Hyatt felt as though someone had given his brain a hotfoot. Yow! Thirty minutes of being grilled by Barbara Carlson had cooked his synapses good. Oh well, maybe it would get the ball rolling, get some of the other media interested. He might work his way up to Imus or Larry King. And then the biggies, the TV shows:
Geraldo Rivera
,
Ricki Lake
,
Maury Povich
. He hoped he’d sounded okay on the radio. Serious, but entertaining. That was what they wanted, what they would pay for.

He rested his hand on the phone. What next? Maybe call that morning guy on KQRS. Or should he go straight for the national exposure? No, start local. That was what Chip would call the
strategic
approach. Or maybe the strategic approach was to go straight to the top.

Maybe he should call Rochester again, see if he could get through to Carmen. See if she was still alive. The way to really work this media thing was to do it as a couple. If there were two of them, people would believe. Get Carmen’s pretty face on the tube talking about the vampire church, and people would sit up and listen. The two of them on
American Journal
—that would be perfect. He wondered what had happened to her. He’d tied her up good. She hadn’t untied herself, so it must’ve been that idiot Chip, getting it wrong. But how had she ended up in that cornfield, and where was Chip? For that matter, where were Rupe and Polly?

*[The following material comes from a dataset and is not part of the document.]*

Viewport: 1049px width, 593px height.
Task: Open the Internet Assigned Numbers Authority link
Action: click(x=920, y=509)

Too many questions. Hyatt opened the refrigerator and looked again for something edible. All he saw were the same dried up pizza remnants—some of them had no doubt been in there for months—and scraps of wire neatly tied in bundles and sorted by color. Jimmy Swann had lived on pizza, and he liked to keep his wire collection below forty degrees.

He wondered what had happened to Jimmy.

Having no cash and no place to go, Hyatt had arrived at Jimmy Swann’s doorstep yesterday afternoon, hoping that Jimmy had forgotten about their last meeting. It was worth a try—assuming that Jimmy didn’t have another tinfoil-wrapped shotgun. He had approached the front door cautiously. When his ringing and knocking produced no response, Hyatt had twisted the handle and found the door to be unlocked. Jimmy was gone.

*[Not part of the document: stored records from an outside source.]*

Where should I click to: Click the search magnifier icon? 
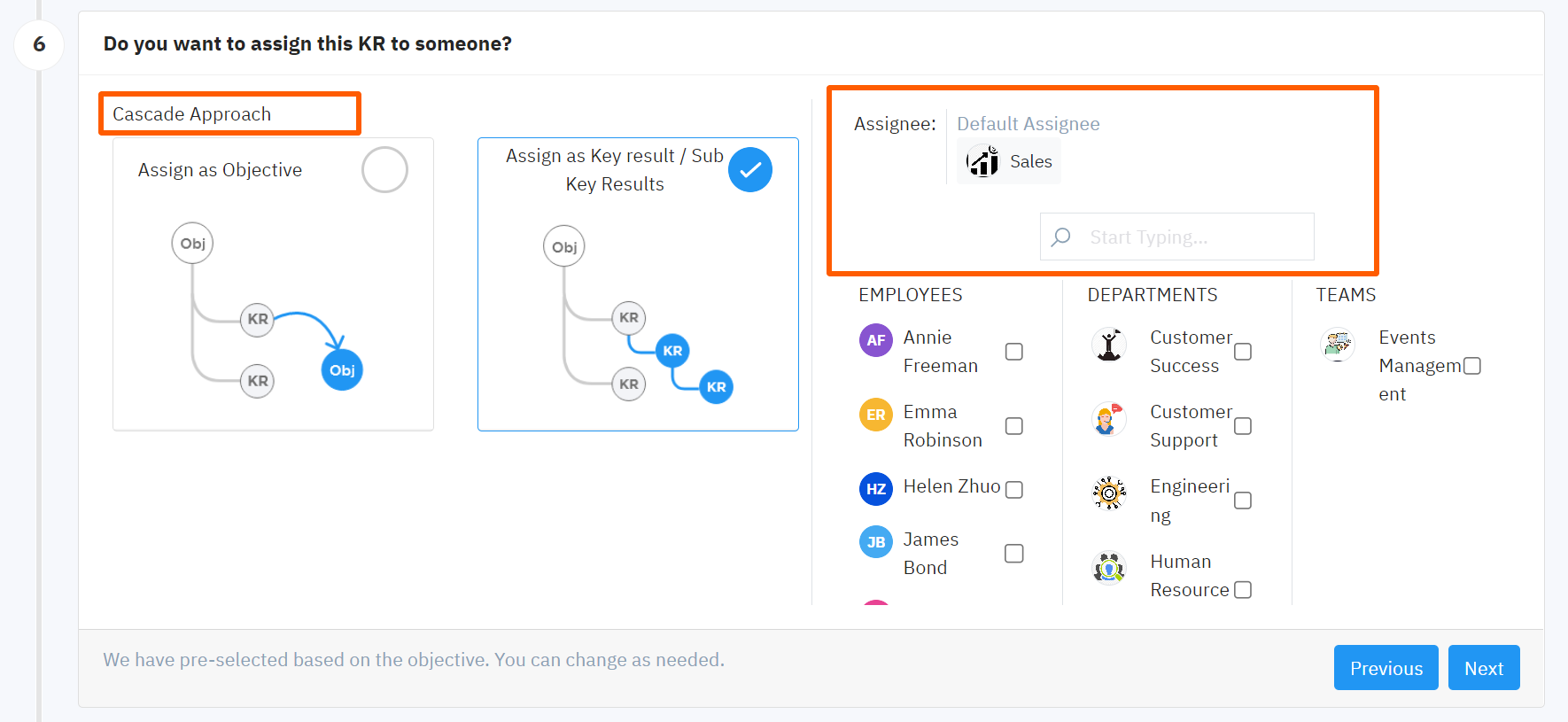point(1060,237)
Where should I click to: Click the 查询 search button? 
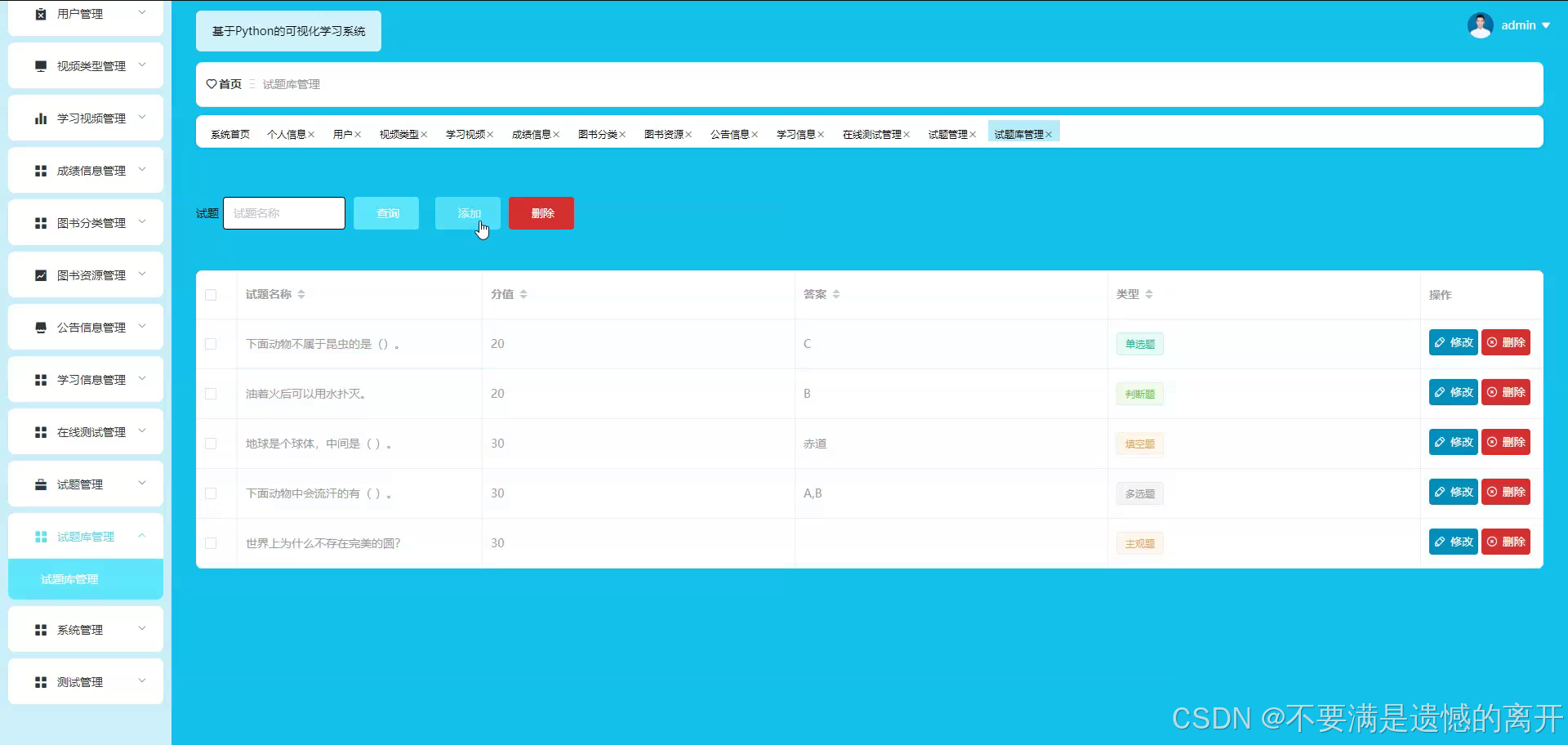pyautogui.click(x=386, y=213)
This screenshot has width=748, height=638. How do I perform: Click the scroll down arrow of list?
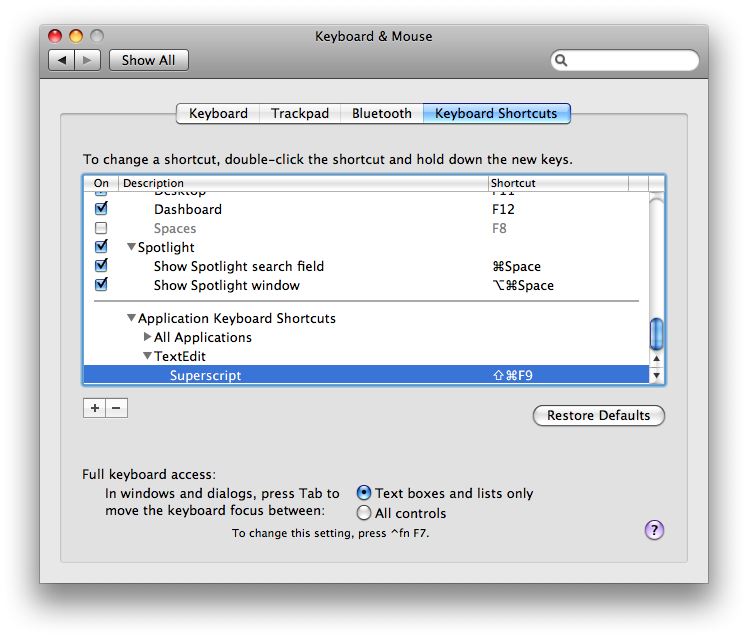pos(657,376)
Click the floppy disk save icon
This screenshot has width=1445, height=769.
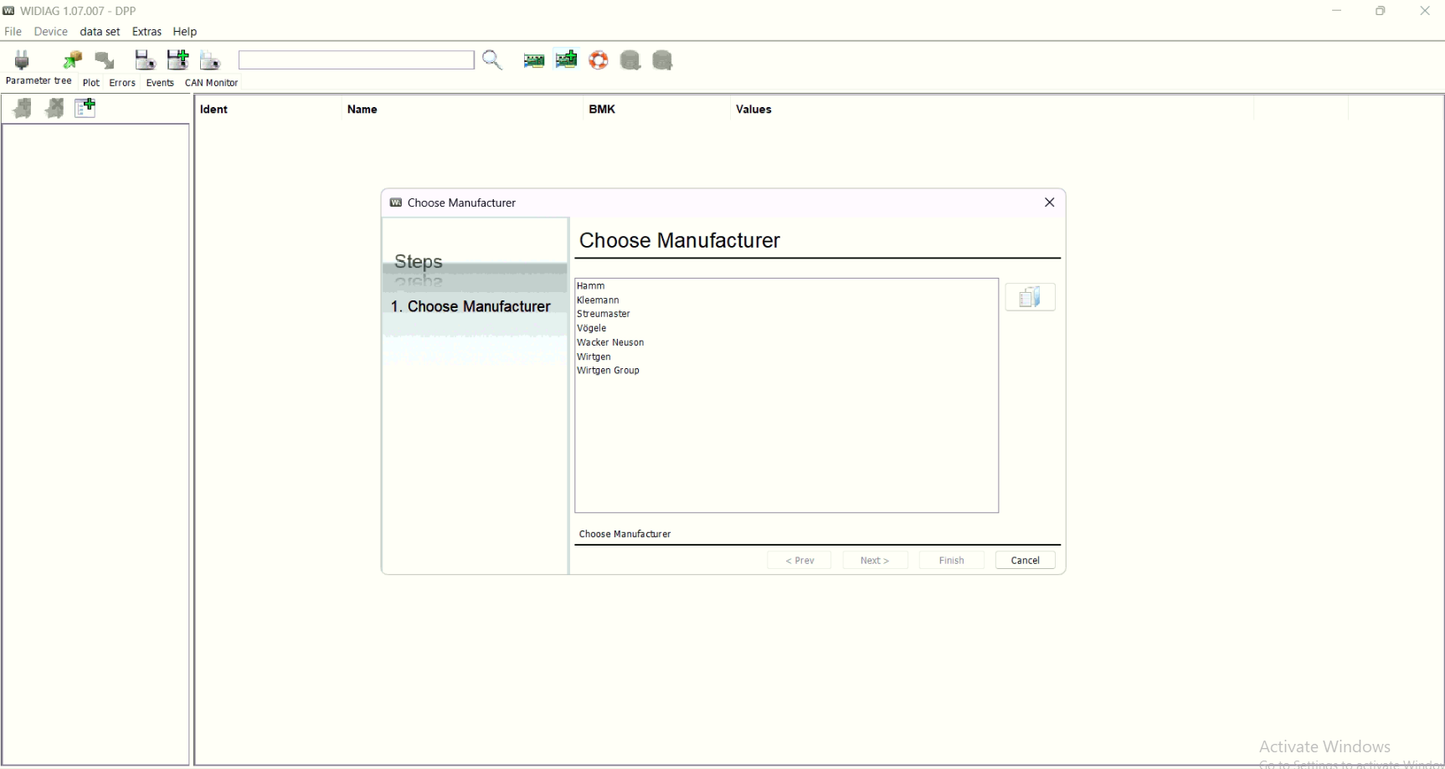[145, 60]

Hyatt would soon be gone, too. He had called every pizza joint in a five-mile radius, and every one of them had refused to deliver. Jimmy Swann scared off all the pizza delivery guys, which was probably what had ultimately forced him to leave. Starved out. Ventured back out onto the street, where the police might find him. He wasn’t sure why they were looking for him, but whatever the reason, he was sure it would only serve to cramp his style. It would be tough to do media interviews from a jail cell. Find a new base of operations. Jimmy’s place was too damn weird. Besides, it still reeked of Jimmy. That son-of-a-bitch Drew—
Andy
Greenblatt—was going to miss out big time. Story of the century, and he walks away from it. He’d be damn sorry when he turned on his TV and saw Hyatt Hilton being interviewed by Katie Couric.

He wished he could get through to Carmen.

What he had to do, he had to get on the phone again. Keep working the phone. That was the secret.

He had just been put on hold by the assistant to Jenny Jones’s producer when someone knocked on the front door.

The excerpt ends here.